(Records from the dataset)
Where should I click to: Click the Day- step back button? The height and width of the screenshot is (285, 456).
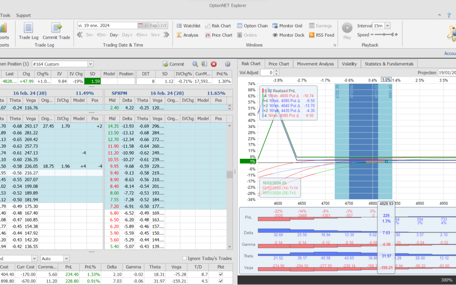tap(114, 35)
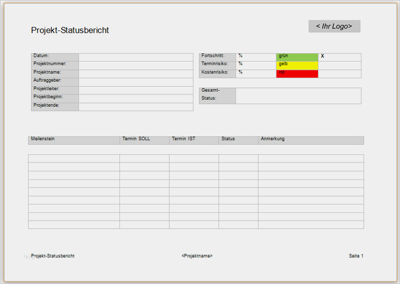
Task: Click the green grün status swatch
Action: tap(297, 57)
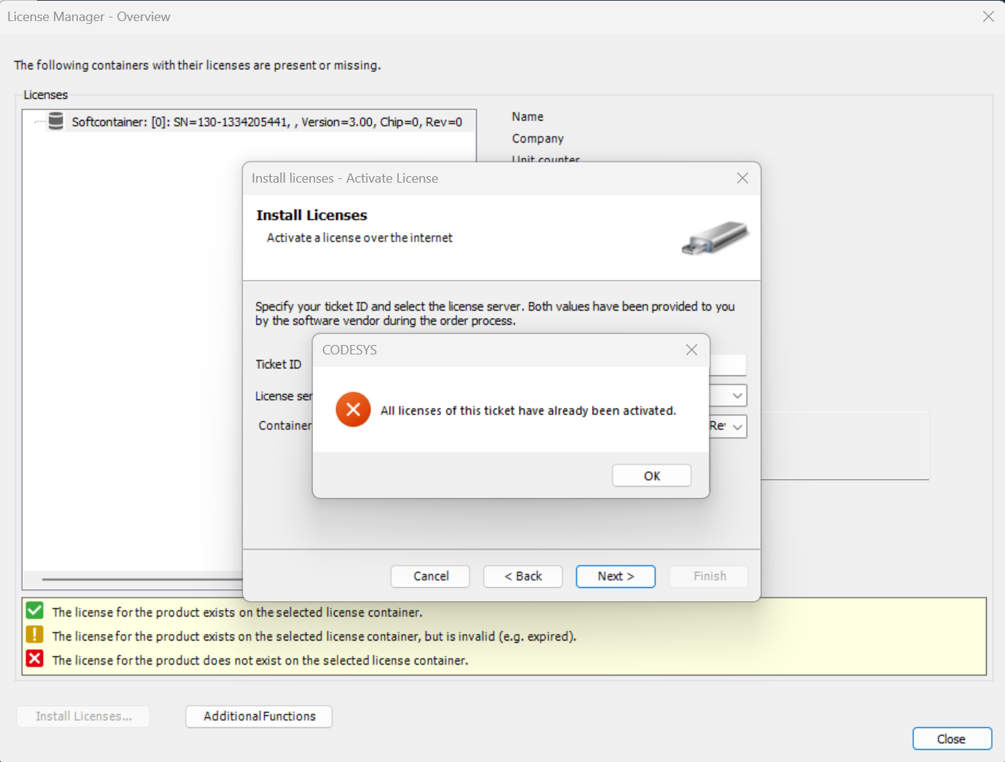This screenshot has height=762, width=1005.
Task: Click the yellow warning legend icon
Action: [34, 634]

WHAT TO PRODUCE —
Pick out each line above that contains the word "Click", and reproduce those lines in full.

OUTPUT —
Where should I click to: Click the Day- step back button? The height and width of the screenshot is (285, 456).
Task: Click the green grün status swatch
Task: Click the yellow warning legend icon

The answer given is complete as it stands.